- Problem requirements
Copy the data from the line containing "Task: Step In to the current call" through the line containing "Action: pyautogui.click(x=845, y=797)", both included, swapping "current call" for "active call" and keeping everything else the same.

[START OF Dataset extract]

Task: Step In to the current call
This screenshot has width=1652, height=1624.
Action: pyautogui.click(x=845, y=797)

[END OF Dataset extract]
[START OF Dataset extract]

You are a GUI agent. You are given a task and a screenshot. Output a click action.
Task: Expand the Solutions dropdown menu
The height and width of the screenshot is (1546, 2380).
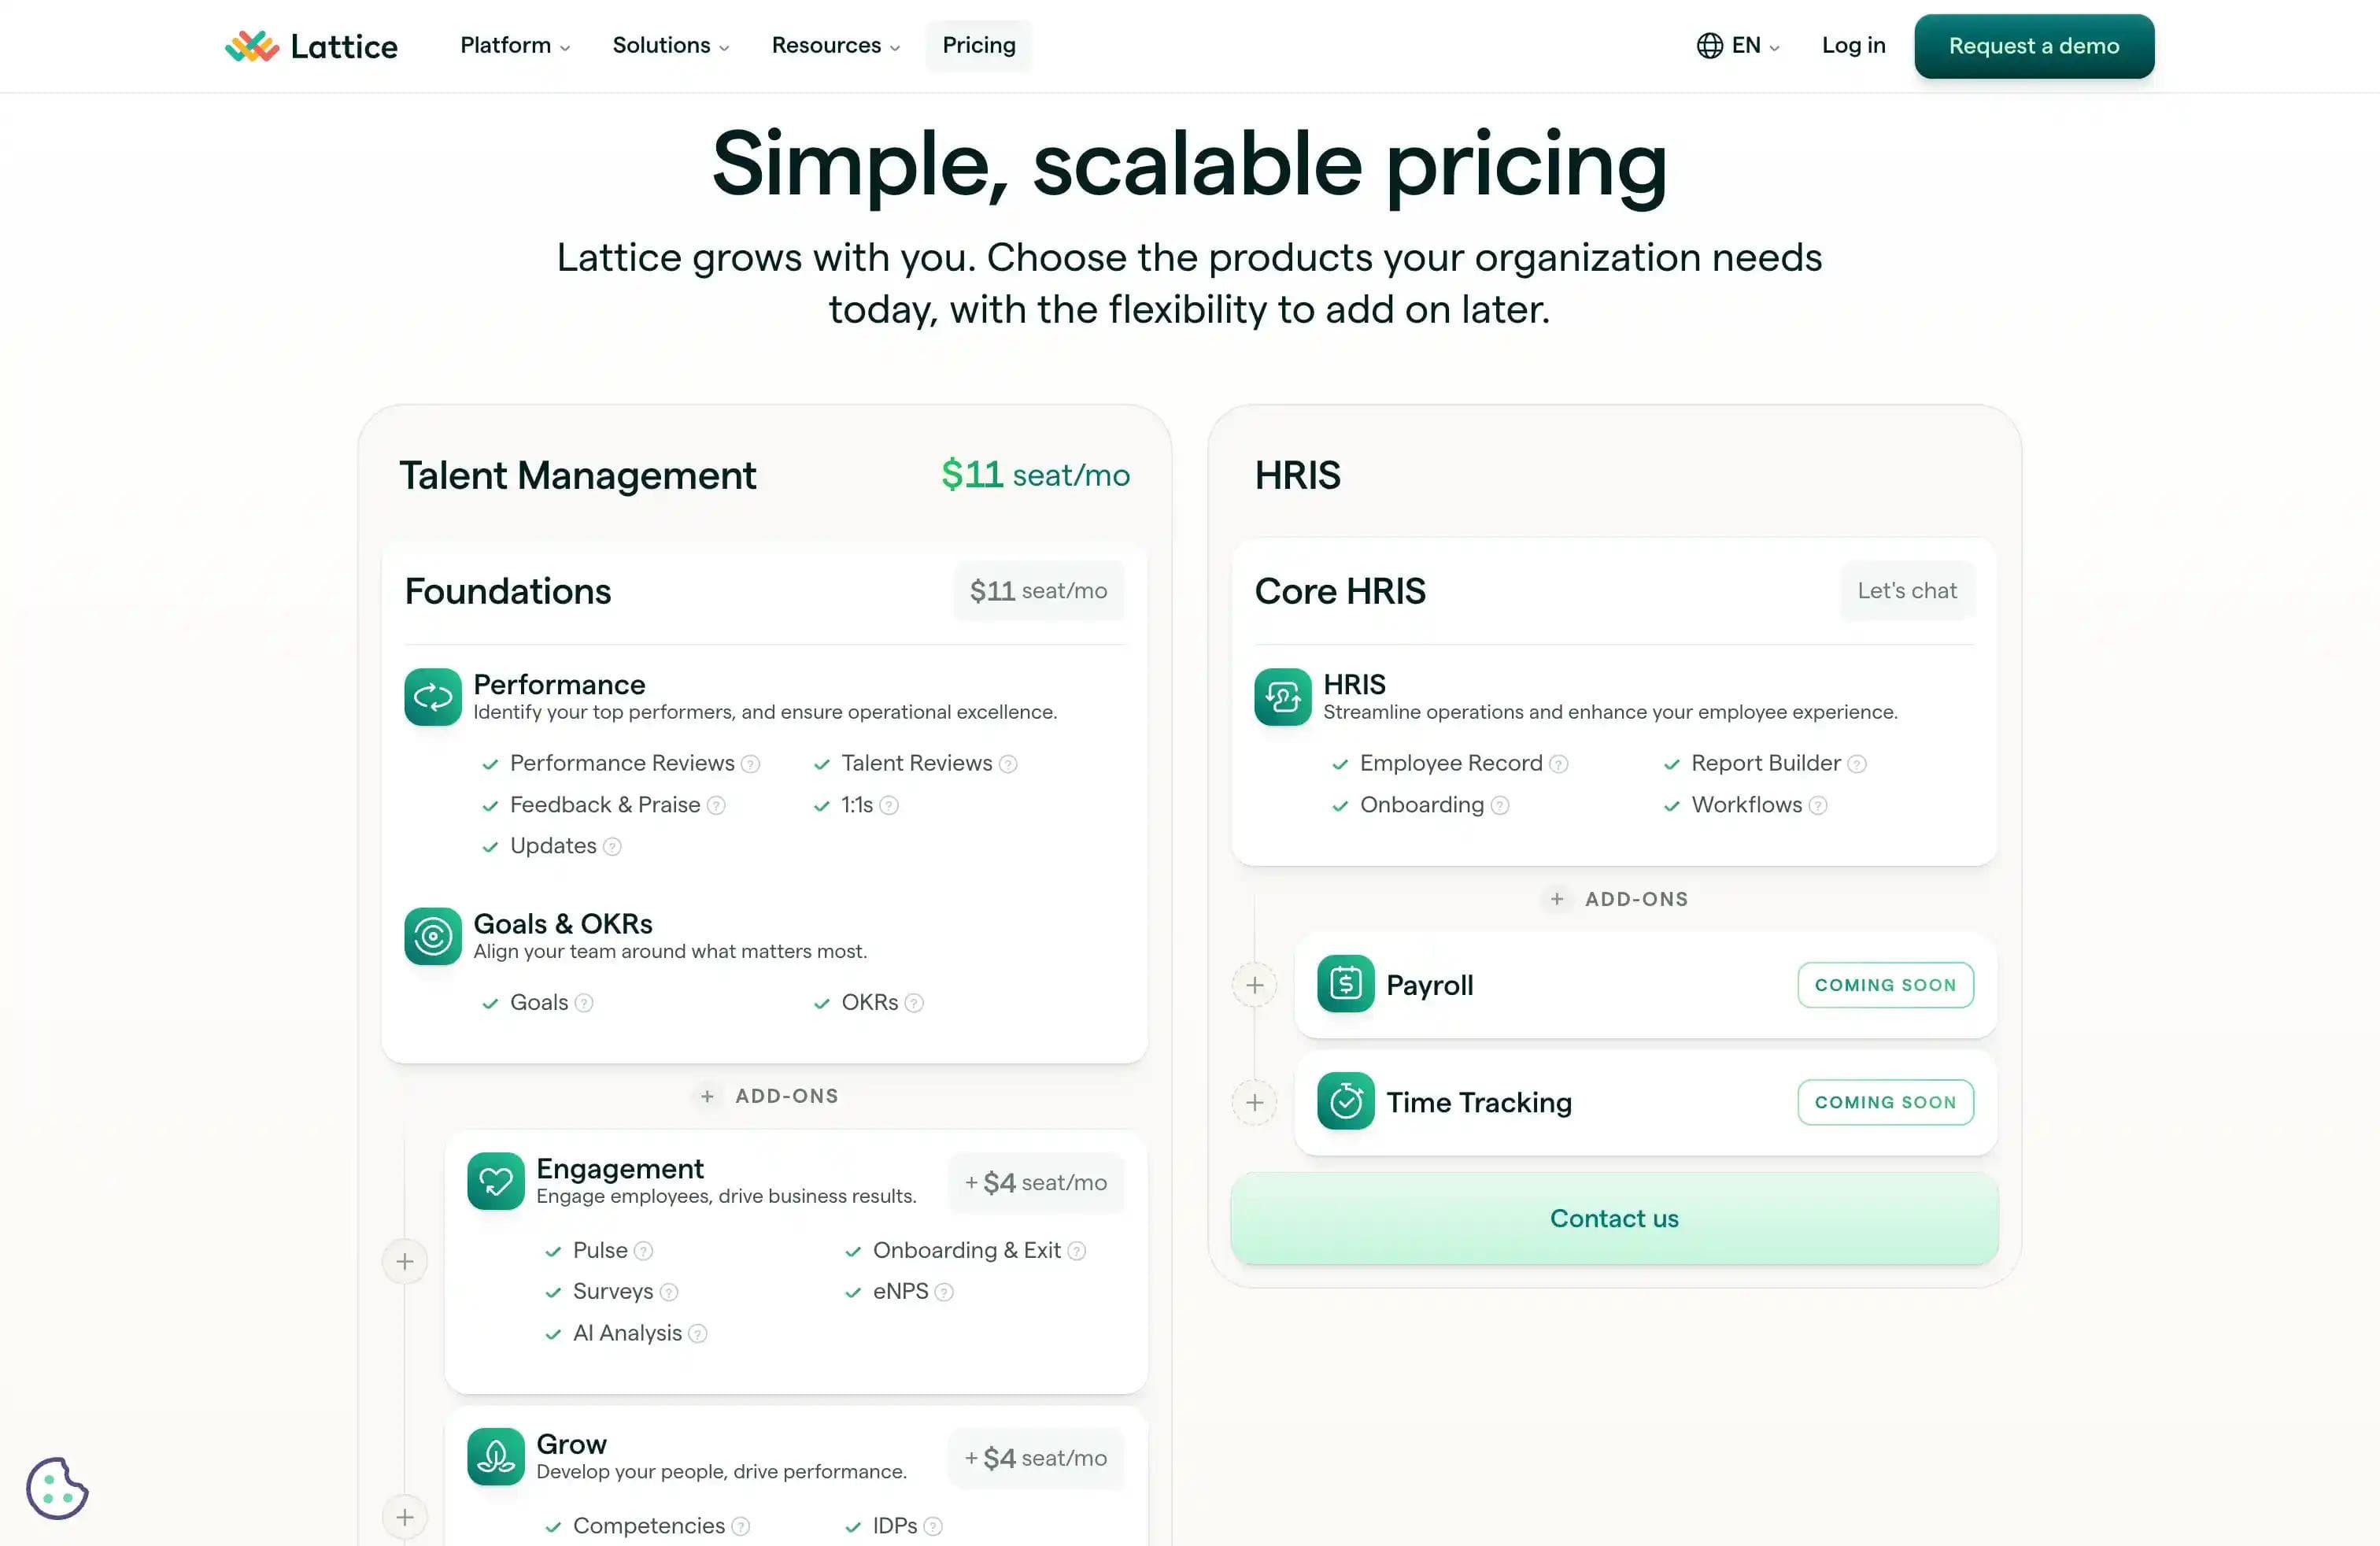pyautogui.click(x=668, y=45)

[END OF Dataset extract]

- Problem solution
Task: Step In to the active call
This screenshot has width=1652, height=1624.
Action: pyautogui.click(x=845, y=797)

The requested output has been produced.